Relying solely on them is another common evaluation mistake. Without hands-on testing or a proof of concept, usability issues, performance limitations, and data modeling constraints often remain hidden. These issues tend to surface only after contracts are signed, when changes are costly and difficult.
Running a pilot or proof of concept with real data and realistic workflows is one of the most effective ways to validate whether a PIM system truly fits the organization’s needs.
Reputable PIM vendors, for example, AtroPIM and Pimberly, support pilots or proofs of concept, and offer trial environments or sandbox instances where you can import real product data and test workflows without affecting production. Therefore, before starting a PoC, confirm with the vendor what environment, data, and features you can test.

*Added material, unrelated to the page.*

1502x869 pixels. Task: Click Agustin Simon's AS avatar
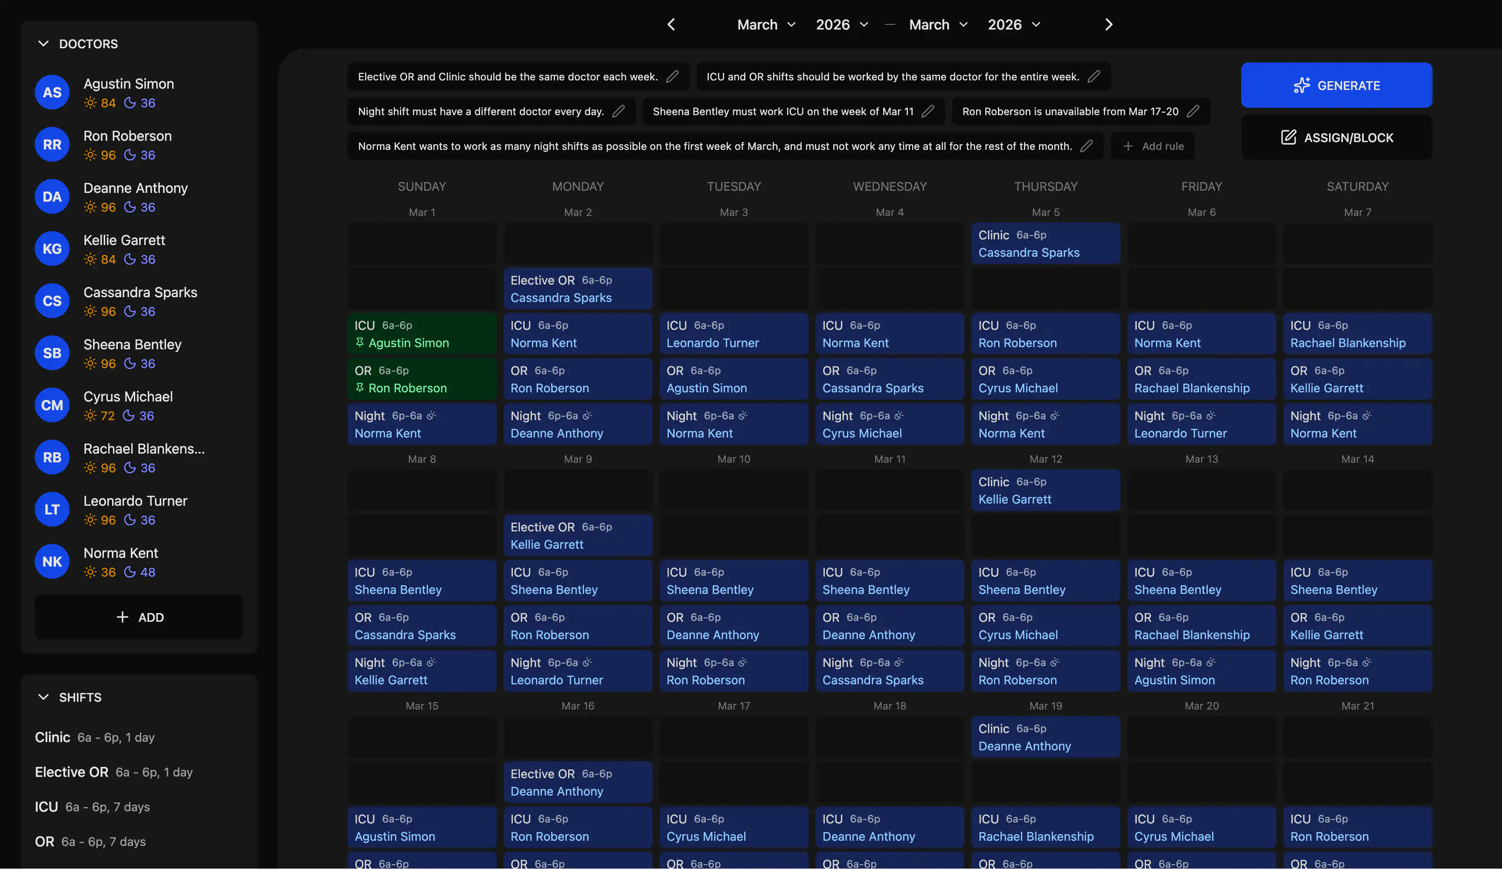tap(52, 92)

Ensure it supports your real workflows, not just demo data, so you can validate usability, integration, and process fit.
Focusing on Short-Term Fit Instead of Scalability
Many organizations choose a PIM system that works for their current situation, but cannot scale with future growth.
Be aware that, like ERP, only one PIM solution should be implemented over the long term. To achieve the best results, you should not change it every couple of years.
Technical scalability issues arise when systems struggle with large product volumes, complex relationships, real-time integrations, or high numbers of concurrent users. Organizational scalability issues appear when the PIM cannot support multiple regions, teams, role-based access, or automated workflows at scale. Ignoring scalability during evaluation often leads to performance bottlenecks, governance problems, and eventually costly re-platforming projects.
Dealing with Limited Adoptability
This is obviously the most challenging topic to evaluate. Salespeople of any PIM software would probably say, "Everything is possible," just to make a sale. In real life, many users would realize that not everything is possible and, of course, not always at a reasonable cost. Custom development may lead to higher update costs in the future. With cloud software, it's possible that customization won't be offered at all.
Early on, evaluate how far you can go with adoptability and at what cost.
To remove any doubts, you could ask for a demo session showcasing your "very special" feature or have it implemented in a POC project.